NTFS supports hard links, symbolic links, and Alternate Data Streams. Is it possible for an ADS to be a link to another file? Conversely, do the Alternate Data Streams attached to a link belong to the link itself or to the underlying filesystem data?

hippietrail
  • 4,605

2 Answers2

6

I tried it. Here are my results:

> echo "test" > test.txt
> echo "ads of test" > test.txt:myads
> mklink /H test2.txt test.txt
  Feste Verknüpfung erstellt für test2.txt <<===>> test.txt
                    # In English: Hard link created for test2.txt
> more < test2.txt:myads
  "ads of test"
> mklink test3.txt test.txt
  symbolische Verknüpfung erstellt für test3.txt <<===>> test.txt
                    # In English: symbolic link created for test3.txt
> more < test3.txt:myads
  "ads of test"

#### OBJECTIVES:
1. In the NTFS link test above, do these statements agree with the text? (a) The stream myads was written to test.txt before any link was made. (b) Reading myads through test2.txt returned the stream's text. (c) The symbolic link test3.txt was made with the /H switch. For each, answer yes or no and quote the deciding words.
2. Based on the NTFS link test above, what does the line "symbolische Verknüpfung erstellt für test3.txt <<===>> test.txt" report? Answer in one to three sentences.
3. Write what comes next in the NTFS links answer, beginning after its last line.

#### SOURCE EXCERPT:
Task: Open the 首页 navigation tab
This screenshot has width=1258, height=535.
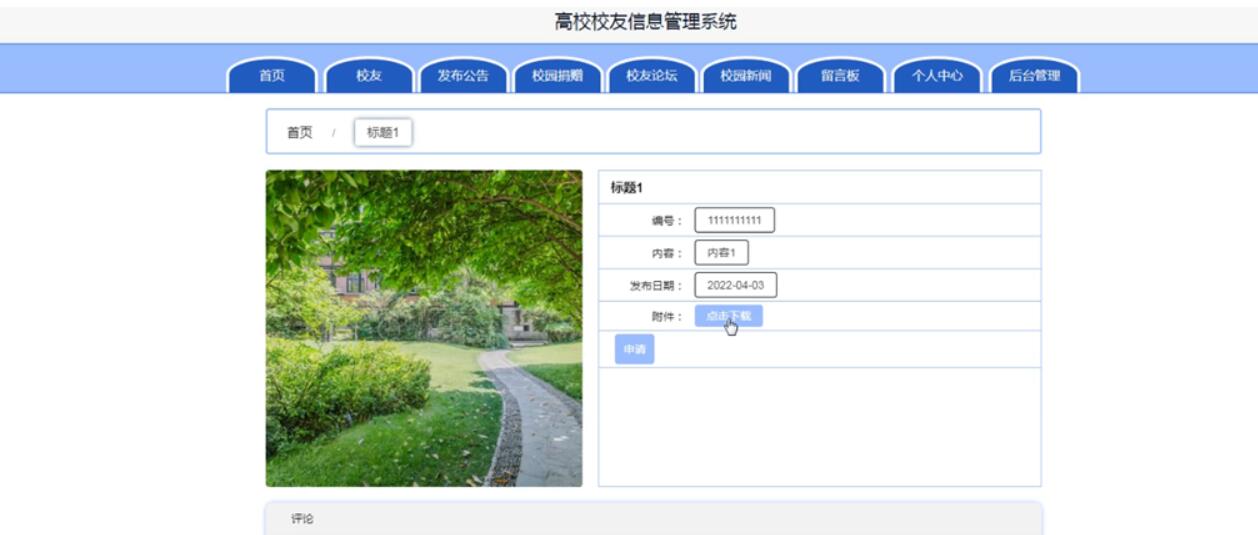Action: (x=272, y=76)
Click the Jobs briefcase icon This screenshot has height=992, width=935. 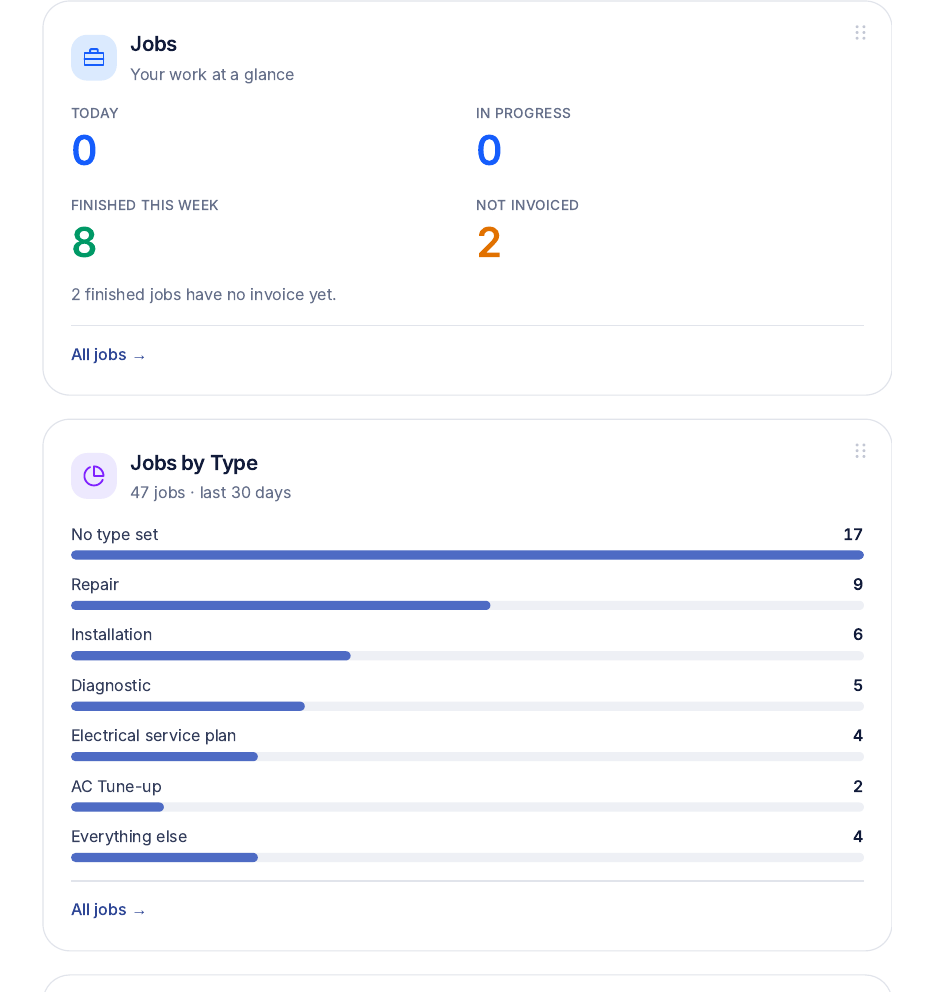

#### THE RESULTS:
1.
(a) Yes: "> echo "ads of test" > test.txt:myads" comes before "> mklink /H test2.txt test.txt".
(b) Yes: "> more < test2.txt:myads" is followed by ""ads of test"".
(c) No: the command shown is "> mklink test3.txt test.txt", without /H.

2. The line reports that a symbolic link was created for test3.txt. The note under it gives the English: "symbolic link created for test3.txt".

3.
The behavior indicates that the ADS is attached to the filesystem data and not the directory entry.

0

Is it possible for an ADS to be a link to another file?

AFAIK, this is not possible.

Alternate Data streams literally specify an alternate data attribute in the file's MFT entry. If two MFT entries both specify to the same cluster(s), which you cannot do.

Conversely, do the Alternate Data Streams attached to a link belong to the link itself or to the underlying filesystem data?

Alternate Data Streams are recorded in the MFT and not the link itself ( I'm assuming you mean directory entry.)